[[ SOURCE TEXT, beginning ]]

Arizona v. Gomez – 2/10/2006
Arizona Supreme Court Holds that a Dismissed Indictment Does Not Disqualify a Defendant from Mandatory Probation Under Proposition 200.
A 1996 initiative measure titled Proposition 200, A.R.S. 13-901.01, mandates that courts sentence certain first- and second-time drug offenders to probation, rather than incarceration. But the measure includes an exception for any defendant “who has been convicted of or indicted for a violent crime.” Gomez had been indicted for manslaughter in 1994, but the indictment was dismissed because the prosecutor concluded that there was no reasonable likelihood of conviction. In 2003, Gomez was convicted of possession of marijuana and methamphetamine. The trial court ruled that Gomez’ indictment made her ineligible for mandatory probation under Proposition 200. The Court of Appeals agreed, reasoning that the statute’s plain language encompassed all prior indictments. Acknowledging that this was a “plausible” reading of the statute, the Arizona Supreme Court disagreed. The Court noted that under its own and the United States Supreme Court’s caselaw, prior convictions that have been reversed or vacated may not be used to enhance a defendant’s sentence. The Court reasoned that the statute’s reference to indictments might reasonably be read to encompass only indictments that remain active. The Court chose this interpretation, for several reasons. First, Proposition 200’s purpose was to require less costly, but more effective, treatment programs for non-violent drug offenders and to promote the imprisonment of violent offenders – a purpose that would not be well served by an interpretation that would make probation unavailable to many defendants who had not actually committed violent crimes. Second, the alternative interpretation could lead to absurd results, insofar as it would make probation unavailable even when the defendant’s indictment was dismissed because, for example, DNA evidence conclusively established that the defendant was innocent. Third, the alternative interpretation would raise serious due process and equal protection concerns, insofar as it would impose harsh consequences and draw significant distinctions based solely on the fact of indictment, with no inquiry into the underlying facts and circumstances of the indictment. The Court concluded that A.R.S. 13-901.01(B) disqualifies a defendant from mandatory probation only if, at the time of sentencing for the drug offense, the defendant stands convicted of, or is under indictment for, a violent crime.

[[ SOURCE TEXT, end ]]
[[ RECORD EXCERPTS, beginning ]]

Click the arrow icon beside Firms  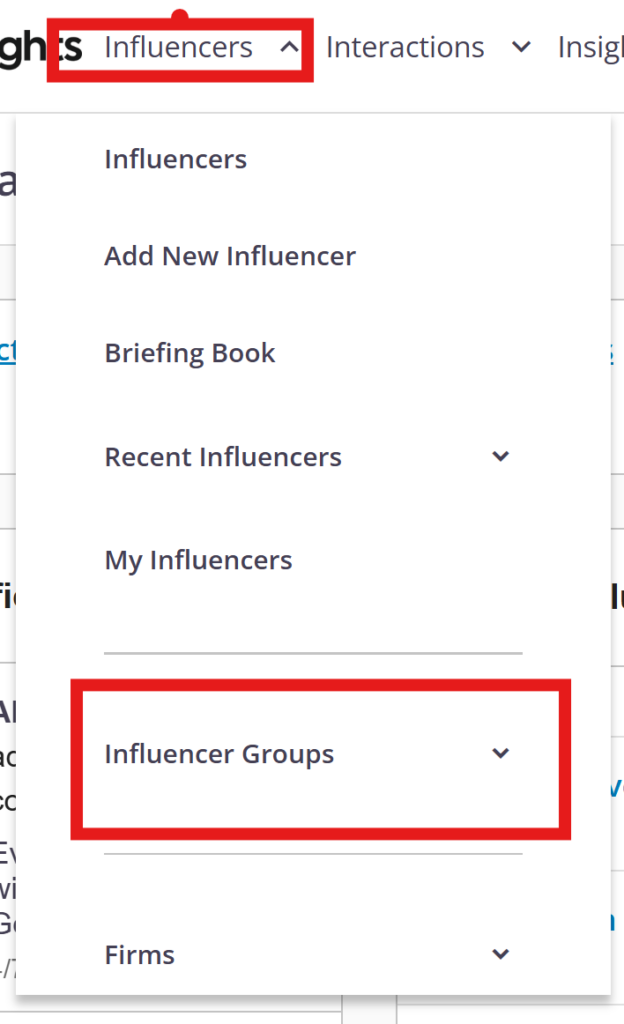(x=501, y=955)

[[ RECORD EXCERPTS, end ]]
[[ RECORD EXCERPTS, beginning ]]

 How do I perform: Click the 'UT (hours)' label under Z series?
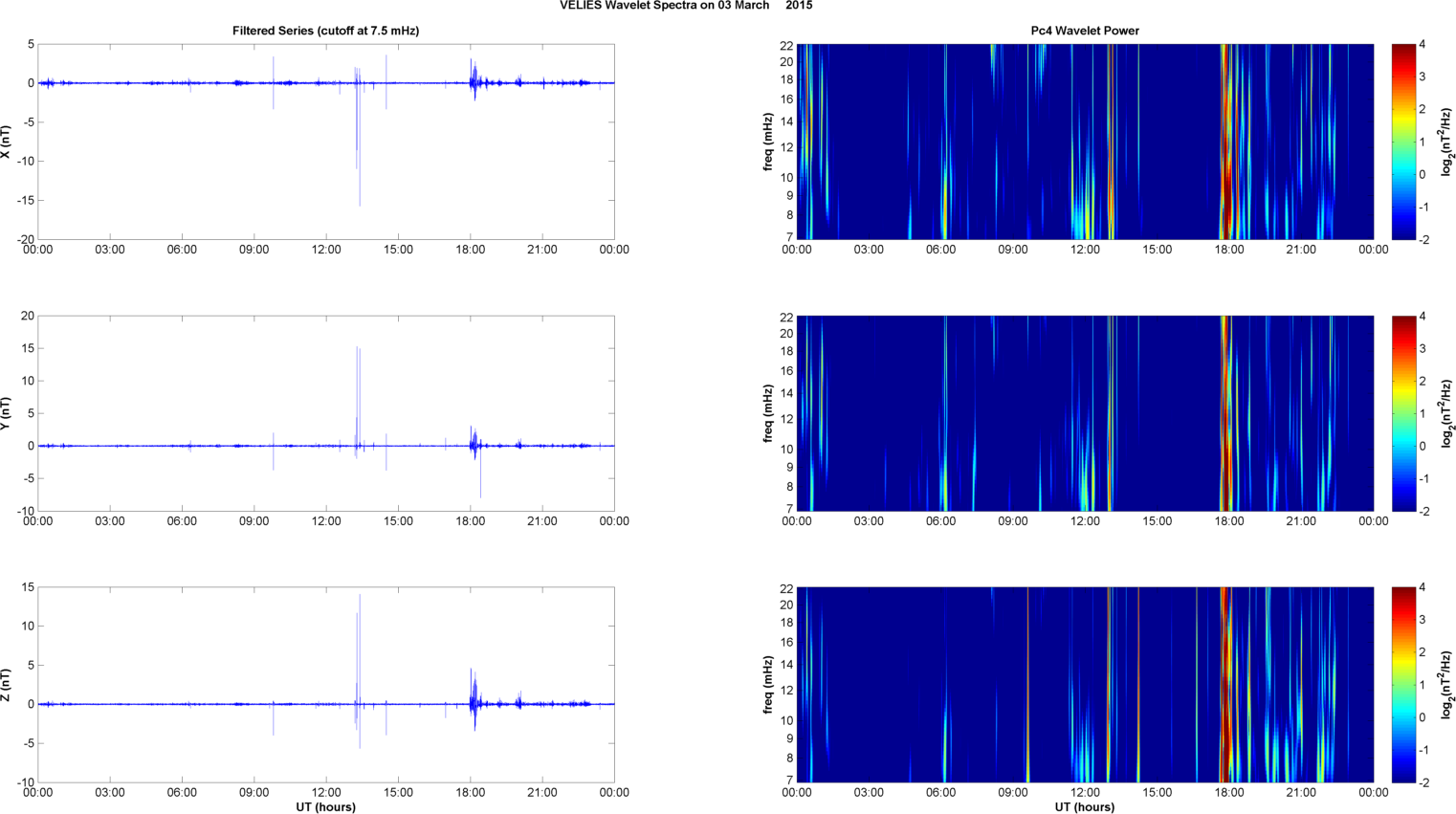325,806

[[ RECORD EXCERPTS, end ]]

• WHAT IS BEING ASKED: Could you copy everything from "Arizona v. Gomez" down to "from Mandatory Probation Under Proposition 200." in the Arizona v. Gomez summary, replacing "Proposition 200" with "Prop 200"?

• ANSWER SPACE:
Arizona v. Gomez – 2/10/2006
Arizona Supreme Court Holds that a Dismissed Indictment Does Not Disqualify a Defendant from Mandatory Probation Under Prop 200.